%%
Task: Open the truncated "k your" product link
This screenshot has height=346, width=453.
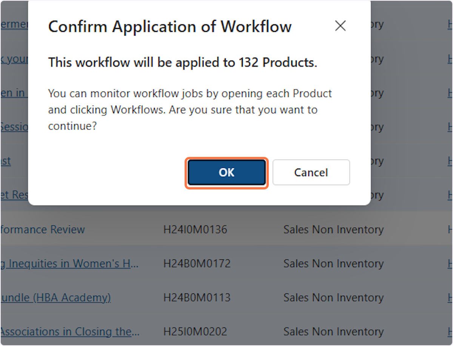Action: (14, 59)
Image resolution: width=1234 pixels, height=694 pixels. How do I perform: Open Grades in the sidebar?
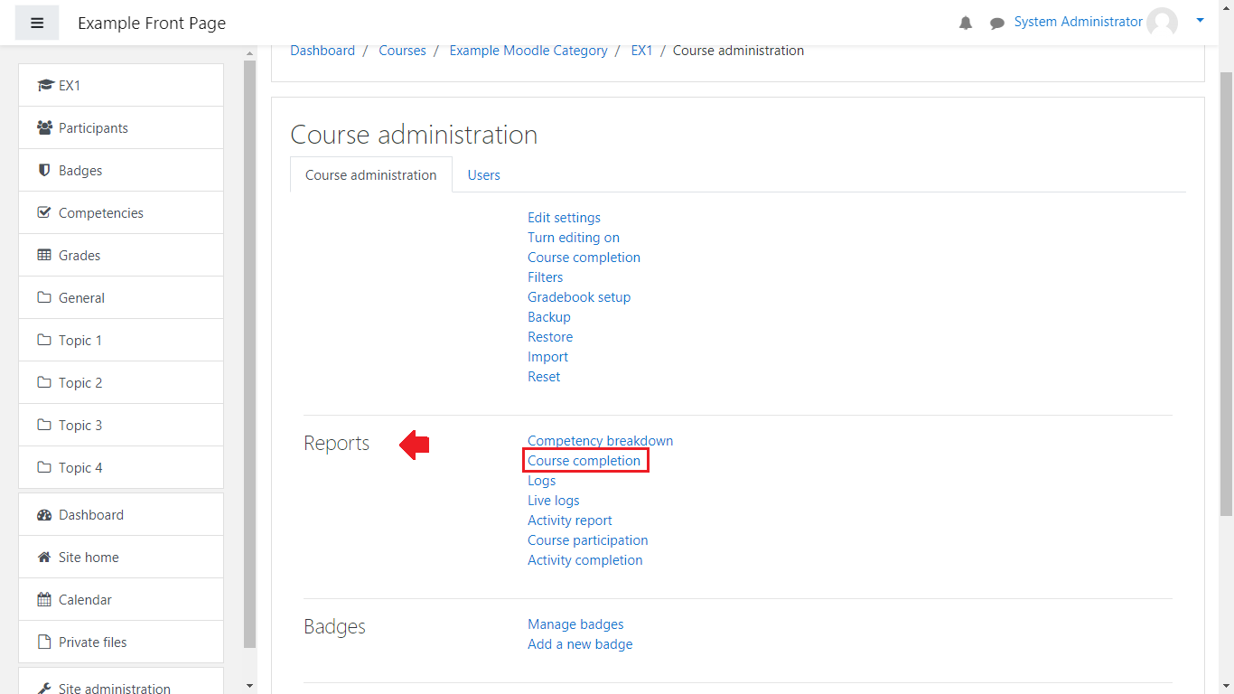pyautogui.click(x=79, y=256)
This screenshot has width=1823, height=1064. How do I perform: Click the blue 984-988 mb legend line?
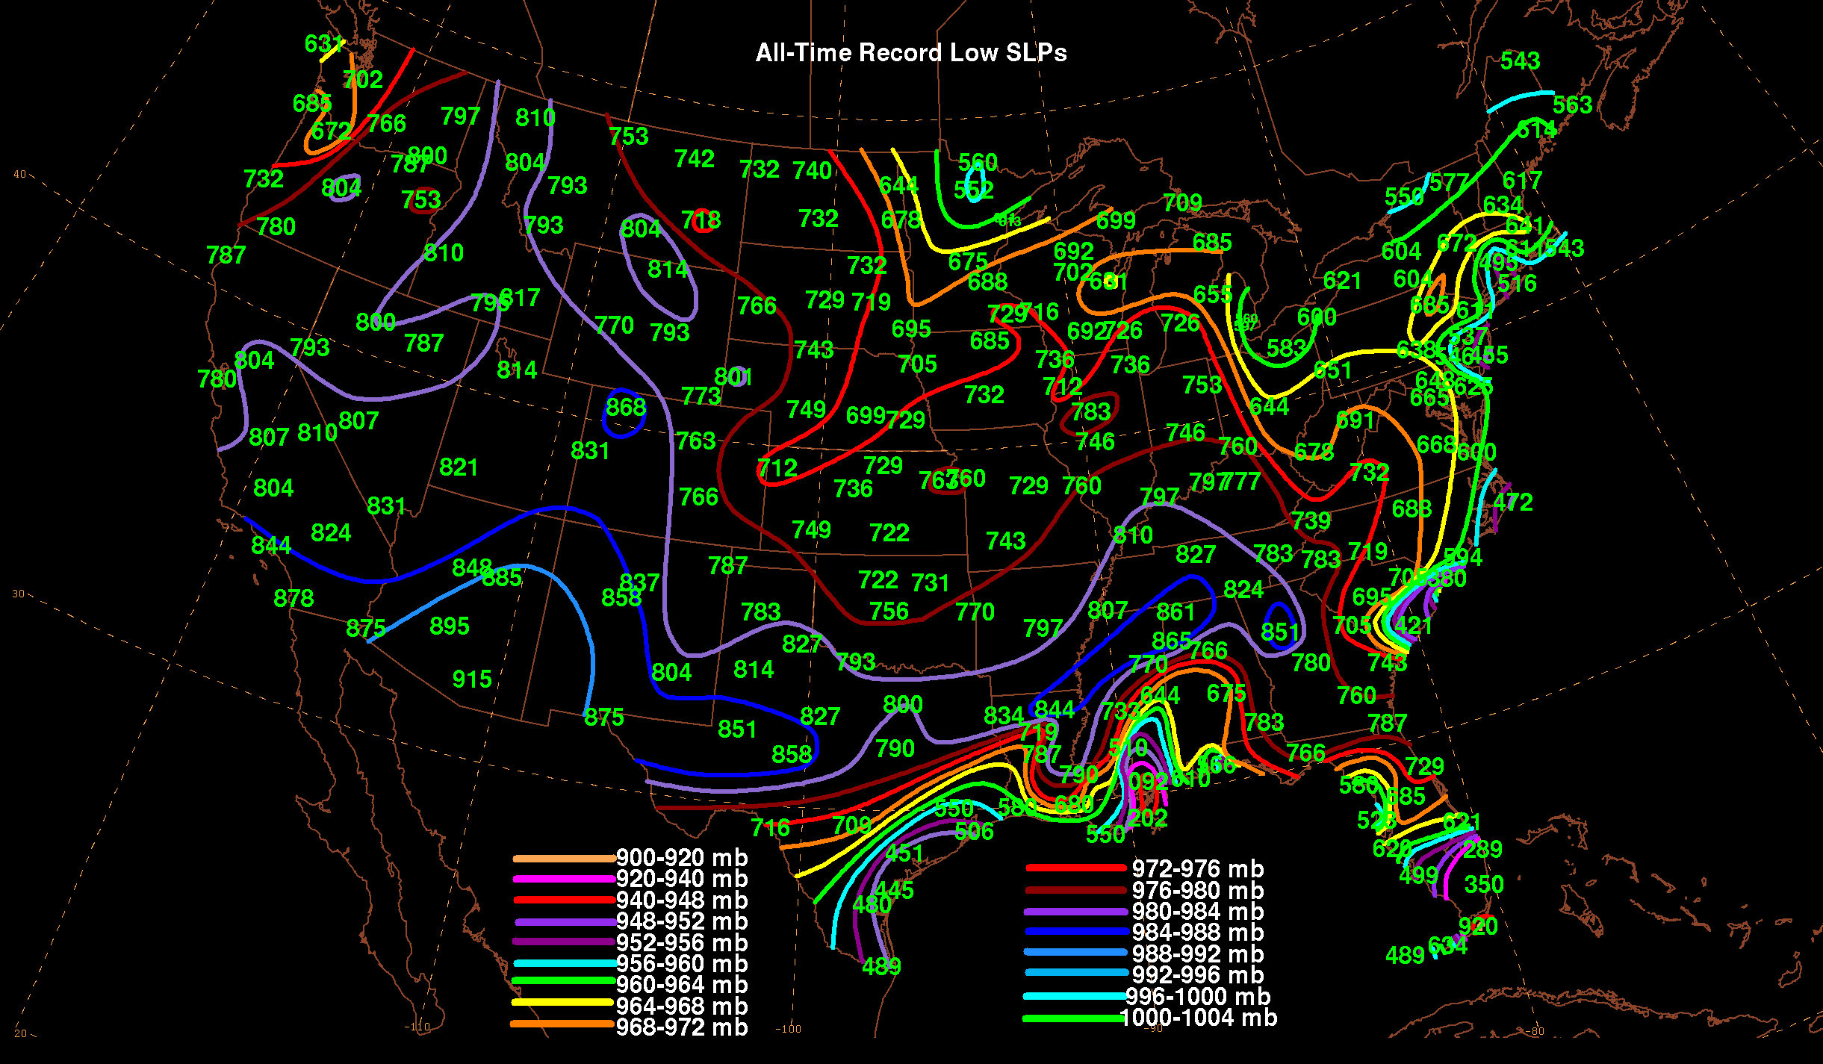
%%
• [Task to carry out] Set out the lines of the items above as a numbered list, omitting blank lines and leaving the pictures out.

• [Answer in full]
1. Task: Open the truncated "k your" product link
2. This screenshot has height=346, width=453.
3. Action: (14, 59)
4. Image resolution: width=1234 pixels, height=694 pixels. How do I perform: Open Grades in the sidebar?
5. pyautogui.click(x=79, y=256)
6. This screenshot has width=1823, height=1064. How do I perform: Click the blue 984-988 mb legend line?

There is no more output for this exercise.